Chop the mushrooms and fry them in butter. Add a Tbsp of water from the mushrooms and after 3 mins stir in the veal and sausage. Sauté until meat is cooked about 10 mins.
Pour the meat and mushrooms into a bowl and mix with the chopped onion flesh, the egg, a pinch of salt and pepper and nutmeg.
Place the onion shells in an oiled, deep casserole. Stuff them with the meat mixture. Pour a ladleful of water and/or mushroom liquid over the onions, cover and cook. Sprinkle now and then with own juices for about 10 mins.

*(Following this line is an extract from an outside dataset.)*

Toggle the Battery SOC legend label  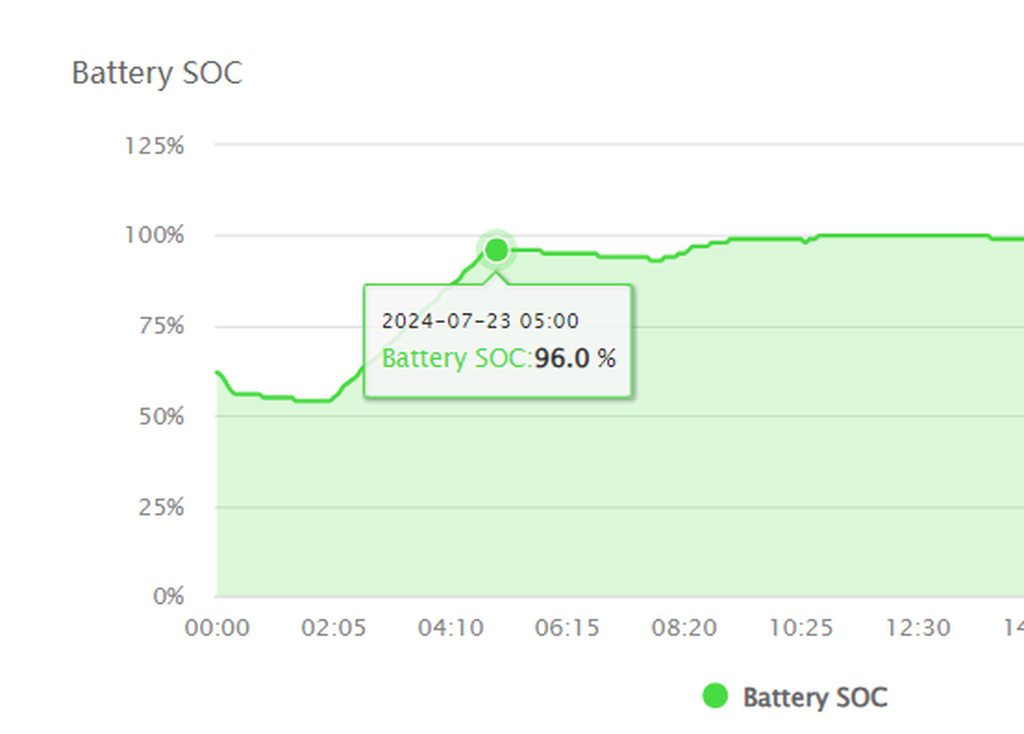click(x=814, y=697)
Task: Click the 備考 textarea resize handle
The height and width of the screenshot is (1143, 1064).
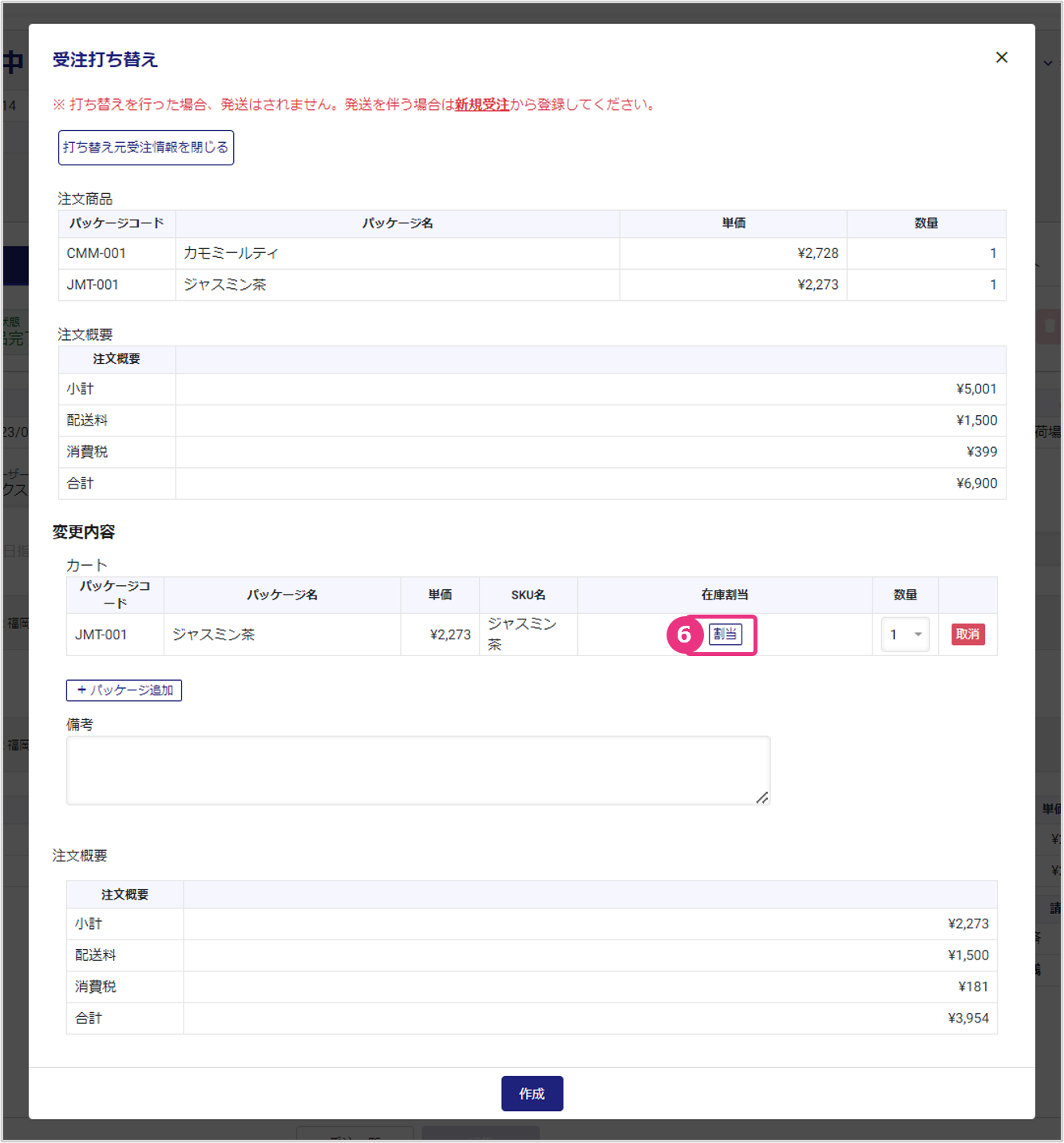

Gnocchi di Spinaci al Forno (Oven baked Gnocchi)
1 lb, 2 oz spinach
2 1/4 c milk
1 Tbsp butter
7 oz semolina
2 eggs, beaten
1/2 c grated Parmesan

White sauce:
2 Tbsp butter
2 Tbsp flour
2 1/4 milk
Salt and nutmeg
1/2 grated Parmesan cheese

Preheat the oven to 425 F.
To make gnocchi:
Wash spinach, then cook in the water clinging to the leaves.
Let spinach cool, then squeeze dry in your hands. Finely chop it by hand or in a food processor.
Bring the milk to a boil. Melt butter into it and then rain in the semolina a little t a time, stirring constantly. Cook over a low heat for around 10 mins.
Remove from heat and blend in the spinach, the beaten eggs, the Parmesan and a pinch of salt, stirring vigorously. This step took FOREVER for us, so make sure you completely drain the spinach and boil the milk.... I love gnocchi, but I'm not sure if I'd make this one again...there must be a secret step that we didn't figure out!

To make white sauce:
Melt the butter in a saucepan and add the flour, stirring energetically to a smooth paste. Stir in the milk and continue to cook, stirring all the time, until the sauce has thickened. Season with salt and nutmeg and add the Parmesan.

Shape the gnocchi mixture into small pieces, place them in a buttered ovenproof dish and cover them with the white sauce. Bake for 20-25 mins.



Tonno Ubriaco (Drunken Tuna Fish)
1/2 c olive oil
1 garlic clove
1 onion sliced
1 Tbsp chopped fresh parsley
4 fresh tuna steaks
1 Tbsp white flour
3/4 c Chianti wine
Salt and pepper

Put the oil in a frying pan and sauté the garlic, onion and parsley for a few minutes.
When the garlic has turned golden, remove it. Arrange the fish steaks in the pan and cook until done, about 1 min on each side. Season with. Salt and pepper and sprinkle the flour into the pan to thicken the cooking juices. After 2-3 minutes, stir in the wine.
Cook for a further 5 mins and then serve.

Italy Redux

For our birthdays in June (Rob's birthday and my birthday fall one day apart), Rob decided that he didn't want to go with the original plan of Russia for 'R', and instead preferred to revisit our Italian repast. It was a fabulous meal and Rob's sister, Megan joined us for the evening, too!

So, the Italian Redux meal had a wonderful cocktail to start - the Negroni. This is a relatively simple 1-1-1 recipe with one part gin, one part vermouth and one part Campari (bitters). Finish with a twist of lemon or orange. And, try not to drink too many or the Chianti won't taste as good at dinner...but I wouldn't know that...at all.




The dessert was Tiramisu...although I never did get the recipe! However, anything that is soaked in any sort of liquer is likely to taste rather good!